All data used in the GenEpi-BioTrain Virtual Training 7 session on march 19-20, 2024
The exercises are available here:
Exercise session 1
Exercise session 2
These data can be acquired in three different ways:
-
Clone the github repository containing all the data for the exercises at once. The github repository is found at https://github.com/ssi-dk/GenEpi-BioTrain_Virtual_Training_7 and can be cloned using
git clone git@github.com:ssi-dk/GenEpi-BioTrain_Virtual_Training_7.git
-
Download the data from the EVA webpage for the session under Session 1 -> exercises
-
Download the data for each exercise at the start of the exercise using wget. This is included in instructions for each exercise.
Raw read files used in exercises are too large to be hosted on EVA or github and will have to be downloaded from ENA.

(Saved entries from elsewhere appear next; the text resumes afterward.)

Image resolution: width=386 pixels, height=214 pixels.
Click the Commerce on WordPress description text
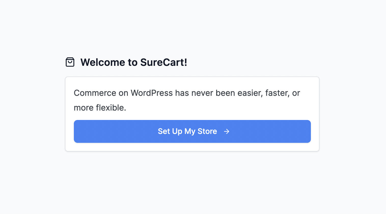(187, 100)
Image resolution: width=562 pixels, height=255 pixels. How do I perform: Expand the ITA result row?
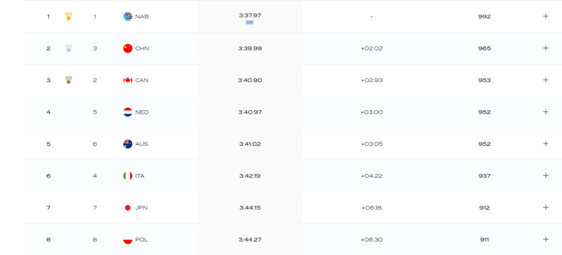click(546, 176)
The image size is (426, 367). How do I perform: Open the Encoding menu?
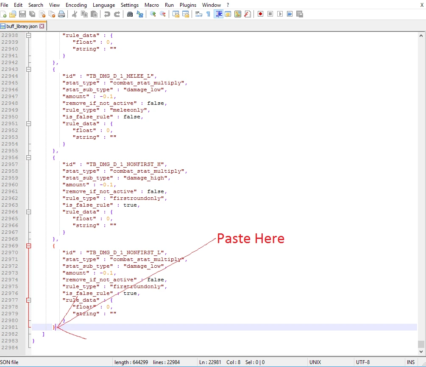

If you want to download read data for the exercises, run the following lines:
Note: this will take a while and the files are rather large! If you have screen installed on your system, it will be convenient to use here
mkdir -p data
cd data
wget https://github.com/ssi-dk/GenEpi-BioTrain_Virtual_Training_7/raw/main/fastq_ftp_paths.txt
mkdir reads
cd reads
while read line; do wget "$line"; done <../fastq_ftp_paths.txt;
cd ..
This will create a folder named “reads”, download a text file named fastq_ftp_paths.txt
containing the paths to fastq-files on ENA, and download those files into the “reads” folder.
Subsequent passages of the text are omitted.